Speaker: Assistant Professor Yinpeng Dong
Affiliation: School of Artificial Intelligence, Tsinghua University
Organizer: School of Computer Science and Information Engineering
Time: 9:00, Thursday, October 16, 2025
Venue: Lecture Hall B501, Science and Education Building, Feicui Lake Campus
Report Abstract:
With the continuous enhancement of the capabilities of large language models, the problem of security alignment in complex reasoning and decision-making scenarios has become increasingly prominent. How to achieve in-depth reasoning security and value alignment without weakening the model's performance has become a key challenge in the current development of artificial intelligence. This report will focus on Reasoning-Enhanced Security Alignment for Large Models, and explore new ideas to improve the model's self-reflection and security constraint capabilities from the reasoning level.

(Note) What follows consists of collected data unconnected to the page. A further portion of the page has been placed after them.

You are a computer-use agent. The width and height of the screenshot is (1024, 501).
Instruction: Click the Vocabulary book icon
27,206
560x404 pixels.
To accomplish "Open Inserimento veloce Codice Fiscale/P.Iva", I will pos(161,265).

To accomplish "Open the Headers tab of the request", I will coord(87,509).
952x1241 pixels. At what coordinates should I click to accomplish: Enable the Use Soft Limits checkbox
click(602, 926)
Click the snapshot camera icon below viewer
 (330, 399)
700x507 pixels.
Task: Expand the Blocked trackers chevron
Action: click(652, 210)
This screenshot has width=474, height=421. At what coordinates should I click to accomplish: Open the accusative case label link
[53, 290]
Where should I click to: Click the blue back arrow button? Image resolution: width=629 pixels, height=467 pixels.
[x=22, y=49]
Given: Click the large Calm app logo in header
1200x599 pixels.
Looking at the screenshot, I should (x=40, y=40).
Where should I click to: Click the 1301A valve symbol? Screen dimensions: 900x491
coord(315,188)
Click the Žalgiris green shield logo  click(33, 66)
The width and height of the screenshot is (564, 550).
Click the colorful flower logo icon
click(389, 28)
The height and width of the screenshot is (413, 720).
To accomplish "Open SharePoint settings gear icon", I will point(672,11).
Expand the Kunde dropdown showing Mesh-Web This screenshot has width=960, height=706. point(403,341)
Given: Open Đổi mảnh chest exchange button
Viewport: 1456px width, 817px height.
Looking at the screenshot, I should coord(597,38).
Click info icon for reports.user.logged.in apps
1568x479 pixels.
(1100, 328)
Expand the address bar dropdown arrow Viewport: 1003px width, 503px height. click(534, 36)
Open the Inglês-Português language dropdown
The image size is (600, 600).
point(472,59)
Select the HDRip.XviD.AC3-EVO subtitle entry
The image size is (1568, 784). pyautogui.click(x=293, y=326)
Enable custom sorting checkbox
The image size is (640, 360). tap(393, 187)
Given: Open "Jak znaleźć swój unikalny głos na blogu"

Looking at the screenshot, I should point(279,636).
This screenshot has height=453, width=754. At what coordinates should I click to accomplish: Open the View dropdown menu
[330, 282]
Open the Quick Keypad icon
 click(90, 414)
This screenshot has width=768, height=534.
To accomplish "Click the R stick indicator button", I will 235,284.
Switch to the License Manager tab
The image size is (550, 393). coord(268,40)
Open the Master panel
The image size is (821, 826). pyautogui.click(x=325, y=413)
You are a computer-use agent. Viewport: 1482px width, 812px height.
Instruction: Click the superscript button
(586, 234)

It will introduce the recent research progress in strengthening model security reasoning, balancing security and efficiency, and security alignment in multimodal scenarios, and demonstrate the potential of reasoning enhancement in improving the credibility and robustness of models combined with practical application cases. Through these explorations, we hope to promote the shift from result-oriented security constraints to a comprehensive security alignment paradigm centered on the reasoning process.
Speaker Profile:
Yinpeng Dong is an Assistant Professor at the School of Artificial Intelligence, Tsinghua University. He has published more than 60 papers in journals and conferences such as TPAMI, IJCV, CVPR and NeurIPS, with more than 12,000 citations on Google Scholar, and serves as an Area Chair of ICLR, ICML and NeurIPS. He has won the CCF Excellent Doctoral Dissertation Award, the Excellent Postdoctoral Fellowship of Tsinghua University, the Microsoft Research Fellowship, the Baidu Fellowship, etc., and has been selected into the list of the world's top 2% scientists for four consecutive years.